Source data
[Start of Attachment]

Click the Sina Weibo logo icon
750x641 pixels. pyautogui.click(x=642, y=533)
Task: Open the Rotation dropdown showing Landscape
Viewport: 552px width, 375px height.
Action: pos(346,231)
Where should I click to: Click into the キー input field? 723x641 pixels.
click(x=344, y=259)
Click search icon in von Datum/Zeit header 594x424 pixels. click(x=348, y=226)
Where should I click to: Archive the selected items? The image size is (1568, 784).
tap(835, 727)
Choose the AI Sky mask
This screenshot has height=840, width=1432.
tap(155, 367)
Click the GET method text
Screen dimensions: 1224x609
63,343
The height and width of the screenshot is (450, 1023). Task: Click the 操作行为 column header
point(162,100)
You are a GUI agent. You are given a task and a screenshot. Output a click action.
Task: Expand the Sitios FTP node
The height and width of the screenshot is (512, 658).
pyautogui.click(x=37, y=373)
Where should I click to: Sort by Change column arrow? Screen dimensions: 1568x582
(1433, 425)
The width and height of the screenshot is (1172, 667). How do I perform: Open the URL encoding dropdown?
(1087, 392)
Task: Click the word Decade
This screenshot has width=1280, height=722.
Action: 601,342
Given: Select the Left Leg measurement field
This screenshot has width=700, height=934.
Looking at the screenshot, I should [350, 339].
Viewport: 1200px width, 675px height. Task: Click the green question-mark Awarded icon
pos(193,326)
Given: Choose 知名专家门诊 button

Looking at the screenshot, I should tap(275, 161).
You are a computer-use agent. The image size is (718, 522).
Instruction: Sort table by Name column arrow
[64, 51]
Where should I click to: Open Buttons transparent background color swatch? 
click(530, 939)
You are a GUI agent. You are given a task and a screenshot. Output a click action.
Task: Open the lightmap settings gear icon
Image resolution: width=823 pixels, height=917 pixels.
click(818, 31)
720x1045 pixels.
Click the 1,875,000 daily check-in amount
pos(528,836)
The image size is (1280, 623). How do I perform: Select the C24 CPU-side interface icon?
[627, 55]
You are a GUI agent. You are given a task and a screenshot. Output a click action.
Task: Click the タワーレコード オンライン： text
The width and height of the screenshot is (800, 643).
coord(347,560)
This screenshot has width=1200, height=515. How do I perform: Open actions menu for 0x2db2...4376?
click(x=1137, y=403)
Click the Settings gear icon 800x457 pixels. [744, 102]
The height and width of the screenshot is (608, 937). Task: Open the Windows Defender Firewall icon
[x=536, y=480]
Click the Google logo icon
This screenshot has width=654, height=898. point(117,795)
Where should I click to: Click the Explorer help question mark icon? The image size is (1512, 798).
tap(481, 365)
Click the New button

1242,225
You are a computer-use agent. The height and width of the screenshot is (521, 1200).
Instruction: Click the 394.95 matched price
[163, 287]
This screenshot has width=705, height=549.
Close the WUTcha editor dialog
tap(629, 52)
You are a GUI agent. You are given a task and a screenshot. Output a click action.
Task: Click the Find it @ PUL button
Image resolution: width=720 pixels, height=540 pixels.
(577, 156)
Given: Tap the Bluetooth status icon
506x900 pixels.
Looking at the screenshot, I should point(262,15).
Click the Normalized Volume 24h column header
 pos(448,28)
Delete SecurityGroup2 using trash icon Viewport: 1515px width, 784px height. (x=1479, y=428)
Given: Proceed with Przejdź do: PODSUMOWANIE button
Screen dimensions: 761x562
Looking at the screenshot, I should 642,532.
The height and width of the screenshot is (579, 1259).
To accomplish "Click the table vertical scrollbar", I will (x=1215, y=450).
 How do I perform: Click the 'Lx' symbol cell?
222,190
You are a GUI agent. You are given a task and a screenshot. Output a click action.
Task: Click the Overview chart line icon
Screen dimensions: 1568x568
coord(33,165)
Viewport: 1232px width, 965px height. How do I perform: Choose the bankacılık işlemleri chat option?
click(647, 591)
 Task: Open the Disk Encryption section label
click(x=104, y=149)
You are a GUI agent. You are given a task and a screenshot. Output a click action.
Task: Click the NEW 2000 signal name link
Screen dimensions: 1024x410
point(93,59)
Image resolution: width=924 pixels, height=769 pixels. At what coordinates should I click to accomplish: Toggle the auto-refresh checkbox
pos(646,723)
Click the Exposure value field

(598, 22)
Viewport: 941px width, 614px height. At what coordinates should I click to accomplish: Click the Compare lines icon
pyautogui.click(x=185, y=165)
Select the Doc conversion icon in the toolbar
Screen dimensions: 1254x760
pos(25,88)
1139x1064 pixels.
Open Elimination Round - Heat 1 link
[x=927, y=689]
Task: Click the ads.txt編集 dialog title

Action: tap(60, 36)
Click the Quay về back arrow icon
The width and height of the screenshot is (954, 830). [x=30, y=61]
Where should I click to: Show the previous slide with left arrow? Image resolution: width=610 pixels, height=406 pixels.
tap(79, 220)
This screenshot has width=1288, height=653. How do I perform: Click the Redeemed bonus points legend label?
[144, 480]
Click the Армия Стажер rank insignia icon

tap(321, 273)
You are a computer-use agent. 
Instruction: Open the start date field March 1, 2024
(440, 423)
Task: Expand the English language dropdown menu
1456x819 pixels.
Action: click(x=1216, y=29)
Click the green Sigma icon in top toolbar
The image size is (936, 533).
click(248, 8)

[End of Attachment]

What you are asked to do »
Copy out the lines above that hold the string "gear".

Task solution »
Task: Open the lightmap settings gear icon
Click the Settings gear icon 800x457 pixels. [744, 102]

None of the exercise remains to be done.